Curiously, in many ways Cocteau's drawings convey a lot more about where his mind is at than his words but then again maybe that's understandable? Does not a picture, after all, paint a thousand words?

In saying this, however, there are three notes in the book that do stand out, the first (and one of Cocteau's most famous quotes) being:
"Everything one does in life, even love, occurs in an express train racing towards death. To smoke opium is to get out of the train while it is still moving. It is to concern oneself with something other than life or death."
The second being:
"The smoker has a bird's eye view of himself."
And the third being:
"The Normal Man: Elder pith addict, why live this existence? It would be better to throw yourself out of the window.
The Addict: Impossible. I am floating.
The Normal Man: Your body will quickly reach the bottom.
The Addict: I shall arrive slowly after it."

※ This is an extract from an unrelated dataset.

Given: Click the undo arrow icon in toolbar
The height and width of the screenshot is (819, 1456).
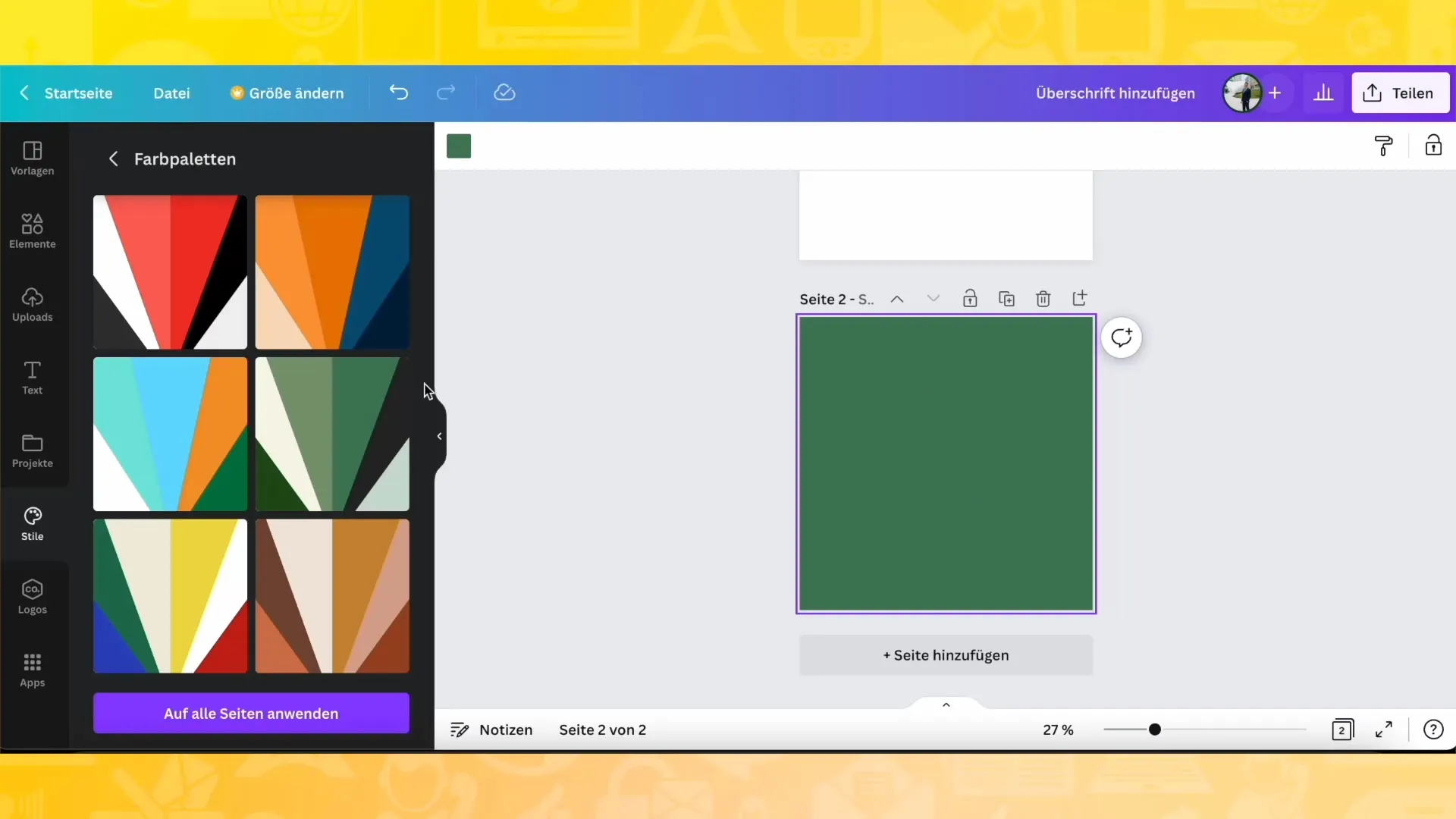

Listen. I'm not one to romanticise or glamorise drugs at all. I've seen the needle and the damage done. I'm not about, however, to deny their existence or become sanctimonious about drugs. I'm not a drugs zealot but neither do I run scared of them. In this world you choose your poison or if you don't then it will choose you. Jean Cocteau chose the poppy and though he became addicted he regretted it none.
Written in the 1920s, his was one of the first books (along with De Quincey's Confessions Of An English Opium Eater) to discuss opium and addiction without prejudice nor shame and in doing so, a doorway - a portal - was prised open just that little bit further allowing others to squeeze through and report on twilight worlds hitherto unexplored.

I don't believe for one moment that Jean Cocteau influenced anyone into experimenting with opium just as I don't believe the works of William Burroughs or Lou Reed led people into taking heroin. Drugs have always been with us and always will. They have always been used and will always continue to be used no matter whether they're condoned, condemned, legalised or prohibited.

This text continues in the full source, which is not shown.